すでに東場は終わり、残すは南場のみである。
しかも、浦部との点差は28400点もある。
その状況に、治は心配そうに尋ねた。
「大丈夫なんですか?赤木さん…この勝負、3200万もかかっているんですよ!南場から入って3万点近く離されて、絶対勝つなんて保証…」
思わず笑いだすアカギ。
「ハハハ。ばかだな…おまえ。そんなこと考えていたのか?相変わらず、ズレた心配をしてやがんな…」
アカギは言う。
「失うのはオレたちじゃないんだから、気楽に打ちゃあいい。オレは毛ほども責任なんて感じてない。今、顔を青くしなくちゃいけないのは、後ろで見てるヤーさんだろ。
そして、もうひとり…浦部だ…!」
意外な言葉に、治は訊き返す。
「しかし、浦部は3万点近くリードしていて、楽勝って状況じゃないですか?」
「ククク…その感想はこっちの思い込みさ。浦部自身はそう感じてはいないはず…」
浦部の心を抉るように、赤木しげるは言葉を継ぐ。
「この勝負…誰が一番負けることができないか?いうまでもなく、それは浦部だ。このバカげたレートまで上げた張本人…当然、責任は生まれる。3200万負けましたでは済まされない。今、奴が感じている負けられないという圧力は強烈なはず…!」
あれほど劣勢だった場の空気の中、赤木しげるは不敵な笑みを浮かべていた…。
所感
この話を読んだとき、私は目からウロコが落ちる思いがした。
きっと私だけでなく、その場にいた全ての者がそう感じたことだろう。
人は苦境に立たされると、自分の置かれた状況のみに目が行きがちだ。
つまり、己の心にしか目が届かない。
だから、苦しいのは自分だけだと思い込んでしまう。
だが、赤木しげるは俯瞰して物事を判断する。
だからこそ、浦部の心理を手に取るように把握できるのだ。
そうは言っても、3200万(現在の約3億)もの大金がかかる場面、しかも南場しか残されていない状況で冷静に相手の心理を推し量ることなど、赤木しげる以外に誰ができようか。
事実、修羅場を潜ったはずのヤクザですら、誰に一番負荷がかかっていたか見落としていた。
たしかに、勝負事は己を知ることが最も肝要だ。
だが、対戦相手の心理状態を見失っては、勝てる戦も勝てないだろう。
私は、この赤木しげるの言葉を聞いて思い出す。
元ヘビー級王者マイク・タイソンを育てた“伝説のトレーナー”カス・ダマトの箴言を。
ダマトは試合前、愛弟子達にこう言った。
「リングは死ぬほど怖い。
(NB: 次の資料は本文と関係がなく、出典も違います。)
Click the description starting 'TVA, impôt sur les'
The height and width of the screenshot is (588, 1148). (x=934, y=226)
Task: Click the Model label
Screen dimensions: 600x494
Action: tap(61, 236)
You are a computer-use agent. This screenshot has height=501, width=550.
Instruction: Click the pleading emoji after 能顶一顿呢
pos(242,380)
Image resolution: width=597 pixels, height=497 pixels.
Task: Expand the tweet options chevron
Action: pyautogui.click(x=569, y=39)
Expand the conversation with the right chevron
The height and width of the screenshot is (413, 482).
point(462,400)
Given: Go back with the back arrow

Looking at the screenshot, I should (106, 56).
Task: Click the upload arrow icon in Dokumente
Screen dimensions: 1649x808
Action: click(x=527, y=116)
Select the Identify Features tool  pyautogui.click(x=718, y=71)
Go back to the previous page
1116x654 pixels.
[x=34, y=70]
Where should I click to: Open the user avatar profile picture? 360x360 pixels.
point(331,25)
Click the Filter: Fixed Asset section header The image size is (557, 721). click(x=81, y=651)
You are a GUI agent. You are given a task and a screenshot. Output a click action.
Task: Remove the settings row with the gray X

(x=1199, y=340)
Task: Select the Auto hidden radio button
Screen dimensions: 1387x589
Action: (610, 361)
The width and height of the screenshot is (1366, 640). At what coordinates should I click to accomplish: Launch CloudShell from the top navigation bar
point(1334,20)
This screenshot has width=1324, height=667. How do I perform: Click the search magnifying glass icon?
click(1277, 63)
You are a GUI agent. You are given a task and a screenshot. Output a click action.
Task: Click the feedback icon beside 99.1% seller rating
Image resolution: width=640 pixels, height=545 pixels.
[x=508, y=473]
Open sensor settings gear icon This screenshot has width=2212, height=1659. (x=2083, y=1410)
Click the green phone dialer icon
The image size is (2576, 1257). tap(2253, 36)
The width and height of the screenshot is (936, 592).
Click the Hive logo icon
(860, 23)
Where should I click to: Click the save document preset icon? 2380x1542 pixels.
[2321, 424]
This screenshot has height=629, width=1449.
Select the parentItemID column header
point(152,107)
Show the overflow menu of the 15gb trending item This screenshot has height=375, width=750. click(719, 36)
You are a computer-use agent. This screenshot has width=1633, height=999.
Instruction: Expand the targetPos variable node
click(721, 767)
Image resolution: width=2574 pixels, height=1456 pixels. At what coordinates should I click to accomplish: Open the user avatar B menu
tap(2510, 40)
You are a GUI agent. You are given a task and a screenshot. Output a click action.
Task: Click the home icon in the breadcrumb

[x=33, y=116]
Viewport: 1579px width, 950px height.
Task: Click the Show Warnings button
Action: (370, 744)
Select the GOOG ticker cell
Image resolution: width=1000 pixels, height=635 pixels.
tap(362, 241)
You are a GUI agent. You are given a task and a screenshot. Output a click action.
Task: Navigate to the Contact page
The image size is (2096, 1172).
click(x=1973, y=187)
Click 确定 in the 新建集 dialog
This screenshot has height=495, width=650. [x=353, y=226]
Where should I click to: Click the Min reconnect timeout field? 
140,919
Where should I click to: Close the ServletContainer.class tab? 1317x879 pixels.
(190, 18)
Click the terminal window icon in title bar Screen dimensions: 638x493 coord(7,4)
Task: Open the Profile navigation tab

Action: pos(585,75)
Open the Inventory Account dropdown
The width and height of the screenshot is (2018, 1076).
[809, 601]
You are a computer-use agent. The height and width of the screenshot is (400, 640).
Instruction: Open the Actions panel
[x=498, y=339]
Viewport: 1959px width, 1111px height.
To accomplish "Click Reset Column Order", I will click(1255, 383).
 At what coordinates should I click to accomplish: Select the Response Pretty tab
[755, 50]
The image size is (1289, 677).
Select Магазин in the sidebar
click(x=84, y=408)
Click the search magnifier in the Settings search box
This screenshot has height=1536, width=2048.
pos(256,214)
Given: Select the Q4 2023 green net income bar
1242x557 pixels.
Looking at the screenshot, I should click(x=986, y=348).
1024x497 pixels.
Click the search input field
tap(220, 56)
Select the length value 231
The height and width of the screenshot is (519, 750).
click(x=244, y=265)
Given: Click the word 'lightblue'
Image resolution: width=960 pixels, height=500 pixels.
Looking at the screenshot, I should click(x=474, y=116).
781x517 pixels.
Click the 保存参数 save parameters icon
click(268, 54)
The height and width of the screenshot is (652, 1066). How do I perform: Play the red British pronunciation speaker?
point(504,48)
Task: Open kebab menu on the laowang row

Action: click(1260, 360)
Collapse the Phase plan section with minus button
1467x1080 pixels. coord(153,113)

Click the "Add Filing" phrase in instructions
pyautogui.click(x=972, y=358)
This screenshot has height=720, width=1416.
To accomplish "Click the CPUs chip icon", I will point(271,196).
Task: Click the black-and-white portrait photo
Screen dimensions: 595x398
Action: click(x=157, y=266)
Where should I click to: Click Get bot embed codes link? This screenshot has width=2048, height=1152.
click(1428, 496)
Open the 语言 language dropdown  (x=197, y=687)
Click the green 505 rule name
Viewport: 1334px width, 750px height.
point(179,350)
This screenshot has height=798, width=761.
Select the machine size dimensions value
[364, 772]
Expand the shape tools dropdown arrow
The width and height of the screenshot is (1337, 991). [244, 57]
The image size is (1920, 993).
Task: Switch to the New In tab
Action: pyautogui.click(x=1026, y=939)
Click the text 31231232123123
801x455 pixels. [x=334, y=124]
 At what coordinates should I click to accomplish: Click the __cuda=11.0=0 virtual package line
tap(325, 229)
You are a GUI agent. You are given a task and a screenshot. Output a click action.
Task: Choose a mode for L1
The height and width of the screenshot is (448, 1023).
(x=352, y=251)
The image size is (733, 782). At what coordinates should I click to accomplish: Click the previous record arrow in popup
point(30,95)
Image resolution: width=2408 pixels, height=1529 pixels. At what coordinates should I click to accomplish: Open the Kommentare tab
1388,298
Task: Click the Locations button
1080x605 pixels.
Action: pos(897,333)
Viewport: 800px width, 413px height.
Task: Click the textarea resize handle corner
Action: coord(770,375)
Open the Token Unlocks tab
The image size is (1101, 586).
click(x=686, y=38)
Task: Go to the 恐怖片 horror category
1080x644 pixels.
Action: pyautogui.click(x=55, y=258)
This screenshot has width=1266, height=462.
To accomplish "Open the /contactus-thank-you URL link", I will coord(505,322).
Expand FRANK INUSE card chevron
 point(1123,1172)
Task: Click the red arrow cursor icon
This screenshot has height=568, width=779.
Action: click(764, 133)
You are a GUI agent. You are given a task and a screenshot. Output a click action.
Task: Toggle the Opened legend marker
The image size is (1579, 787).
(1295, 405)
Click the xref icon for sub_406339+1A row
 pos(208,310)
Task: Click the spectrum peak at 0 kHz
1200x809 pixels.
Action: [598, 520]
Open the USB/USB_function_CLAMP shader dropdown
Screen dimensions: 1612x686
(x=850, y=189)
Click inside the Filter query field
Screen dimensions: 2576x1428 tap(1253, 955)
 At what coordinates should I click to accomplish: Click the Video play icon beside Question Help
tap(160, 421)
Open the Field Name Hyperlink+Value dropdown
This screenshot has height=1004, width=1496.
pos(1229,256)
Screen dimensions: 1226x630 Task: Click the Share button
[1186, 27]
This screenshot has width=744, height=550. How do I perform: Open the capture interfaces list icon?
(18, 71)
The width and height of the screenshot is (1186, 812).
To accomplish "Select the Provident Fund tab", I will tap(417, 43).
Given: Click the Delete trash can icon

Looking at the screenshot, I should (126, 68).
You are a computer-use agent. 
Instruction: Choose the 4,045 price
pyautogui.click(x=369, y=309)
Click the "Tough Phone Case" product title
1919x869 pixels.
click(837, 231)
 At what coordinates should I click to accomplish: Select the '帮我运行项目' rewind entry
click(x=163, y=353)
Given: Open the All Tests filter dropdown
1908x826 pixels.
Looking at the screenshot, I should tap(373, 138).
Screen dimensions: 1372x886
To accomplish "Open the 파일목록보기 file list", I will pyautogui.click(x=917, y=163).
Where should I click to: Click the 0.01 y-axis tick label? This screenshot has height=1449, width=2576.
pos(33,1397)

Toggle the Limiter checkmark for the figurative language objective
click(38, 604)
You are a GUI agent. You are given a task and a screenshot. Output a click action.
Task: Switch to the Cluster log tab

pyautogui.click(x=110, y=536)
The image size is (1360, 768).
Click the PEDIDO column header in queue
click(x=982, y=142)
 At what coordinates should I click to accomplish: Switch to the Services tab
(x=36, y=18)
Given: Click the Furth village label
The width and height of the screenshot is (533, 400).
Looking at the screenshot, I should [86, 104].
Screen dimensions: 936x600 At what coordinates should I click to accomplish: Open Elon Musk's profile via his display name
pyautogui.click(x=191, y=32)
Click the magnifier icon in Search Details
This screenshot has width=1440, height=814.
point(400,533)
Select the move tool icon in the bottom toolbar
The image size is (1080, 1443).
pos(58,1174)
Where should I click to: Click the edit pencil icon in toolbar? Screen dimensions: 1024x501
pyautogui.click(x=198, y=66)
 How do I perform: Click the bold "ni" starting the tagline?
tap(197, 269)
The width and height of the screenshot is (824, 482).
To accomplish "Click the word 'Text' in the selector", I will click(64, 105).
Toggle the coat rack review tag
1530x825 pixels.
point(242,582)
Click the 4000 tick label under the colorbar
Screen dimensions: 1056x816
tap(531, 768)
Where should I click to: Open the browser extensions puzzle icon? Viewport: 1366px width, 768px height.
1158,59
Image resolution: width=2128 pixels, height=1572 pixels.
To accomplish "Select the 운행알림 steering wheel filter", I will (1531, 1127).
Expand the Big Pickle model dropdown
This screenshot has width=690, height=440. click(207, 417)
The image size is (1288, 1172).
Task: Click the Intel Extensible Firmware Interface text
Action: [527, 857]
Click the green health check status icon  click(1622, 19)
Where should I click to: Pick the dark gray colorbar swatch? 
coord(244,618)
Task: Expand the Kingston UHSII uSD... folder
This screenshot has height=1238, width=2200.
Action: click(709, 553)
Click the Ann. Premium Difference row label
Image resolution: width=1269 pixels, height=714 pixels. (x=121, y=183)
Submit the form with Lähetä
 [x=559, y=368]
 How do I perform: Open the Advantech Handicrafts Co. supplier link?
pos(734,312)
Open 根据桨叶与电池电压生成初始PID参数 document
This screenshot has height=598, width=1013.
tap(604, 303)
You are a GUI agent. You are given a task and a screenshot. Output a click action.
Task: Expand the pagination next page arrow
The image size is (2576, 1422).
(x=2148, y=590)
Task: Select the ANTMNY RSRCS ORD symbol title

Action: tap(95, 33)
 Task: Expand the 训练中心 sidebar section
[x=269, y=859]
ただし…それはどのボクサーも同じだ!」
試合が近づくと、どんなボクサーも恐怖に襲われる。
あのマイク・タイソンでさえも例外ではない。
そんなとき、「恐れるな!」と檄を飛ばしても意味がない。
代わりに、ダマトは「恐怖は自分だけでなく、対戦相手も支配する」という真実を伝えるのである。
赤木しげるの“神域の闘牌”を可能たらしめるのは、なにも博才のみではない。
こうした、怜悧冷徹な頭脳と精神があってこそ、卓上に常識を超えた一打を放つのだろう。